4. The ultrasonic oxidation desulfurization method for gasoline and diesel oil according to claim 1, further comprising the step of post-treating the desulfurized gasoline and diesel oil:

and (3) removing the solvent of the desulfurized gasoline and diesel oil under the environment of 90-110 ℃ and 0.5-1.5kpaA to obtain the desolventized desulfurized gasoline and diesel oil.

5. The ultrasonic oxidation desulfurization method for gasoline and diesel oil according to claim 1, wherein the step of recovering the extractant further comprises the steps of recovering the dehydrated waste solvent containing sulfones at 90-120 ℃ in an environment of 1-5kpaA to obtain a circulating solvent, mixing the circulating water and the circulating solvent to form the extractant, and then re-introducing the extractant into the step of countercurrent extraction for gasoline and diesel oil.

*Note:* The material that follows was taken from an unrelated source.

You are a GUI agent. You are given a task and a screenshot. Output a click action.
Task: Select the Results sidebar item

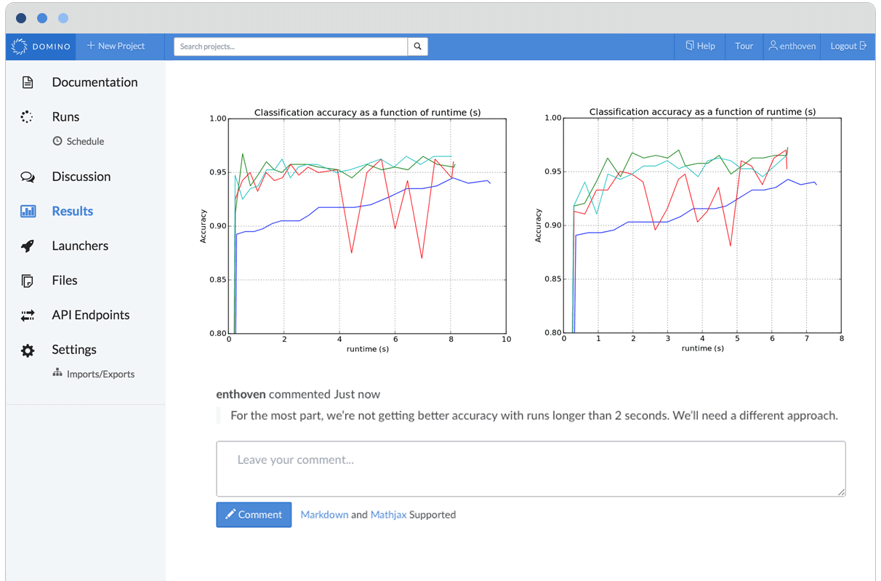coord(72,211)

6. The ultrasonic oxidation desulfurization method for gasoline and diesel oil according to any one of claims 1 to 5, wherein a desulfurization system of the ultrasonic oxidation desulfurization method for gasoline and diesel oil comprises a pipeline mixer (1) for introducing and mixing an oxidant and an organic acid catalyst, a gasoline and diesel oil heater (21) for heating gasoline and diesel oil, an ultrasonic reactor (3) for carrying out oxidation reaction, a split-phase tank (4) for carrying out split-phase treatment on prefabricated oil and an extraction tower (5) for carrying out countercurrent extraction on gasoline and diesel oil containing sulfone and sulfoxide, which are sequentially communicated, wherein a feed port of the pipeline mixer (1) is simultaneously provided with an oxidant pump (11) and a catalyst pump (12), a discharge port of the pipeline mixer (1) is provided with a gasoline and diesel oil feed pump (2), the ultrasonic reactor (3) is connected with the pipeline mixer (1) through a pipeline, the split-phase tank (4) is connected with the ultrasonic reactor (3) through a pipeline, and the extraction tower (5) is connected with the split-phase tank (4) through a pipeline.

7. A method for the ultrasonic oxidative desulfurization of gasoline and diesel oil as set forth in claim 6, wherein said extraction column (5) has a first outlet and a second inlet at the upper part and a second outlet and a first inlet at the bottom part, said desulfurization system further comprising a desolventizing column (6) for removing the solvent from said desulfurized gasoline and diesel oil, said desolventizing column (6) being connected to a first outlet pipe of said extraction column (5).

8. The ultrasonic oxidation desulfurization method for gasoline and diesel oil according to claim 6, wherein the desulfurization system further comprises a recovery device (7) for recovering the extractant, the recovery device (7) comprises a waste solvent tank (71), a solvent dehydration tower (72) and a solvent recovery tower (73), the waste solvent tank (71) is connected to a second outlet of the extraction tower (5) through a pipeline, the solvent dehydration tower (72) is connected to the waste solvent tank (71) through a pipeline, the solvent recovery tower (73) is connected to the solvent dehydration tower (72) through a pipeline, and the solvent dehydration tower (72) and the solvent recovery tower (73) are both connected to a second inlet of the extraction tower (5) through pipelines.

9. The ultrasonic oxidation desulfurization method for gasoline and diesel oil as set forth in claim 8, wherein the solvent recovery tower (73) is connected with an exhaust gas combustion system (8) through a pipeline, and the exhaust gas combustion system (8) is used for treating noncondensable gas of raw gasoline and diesel oil.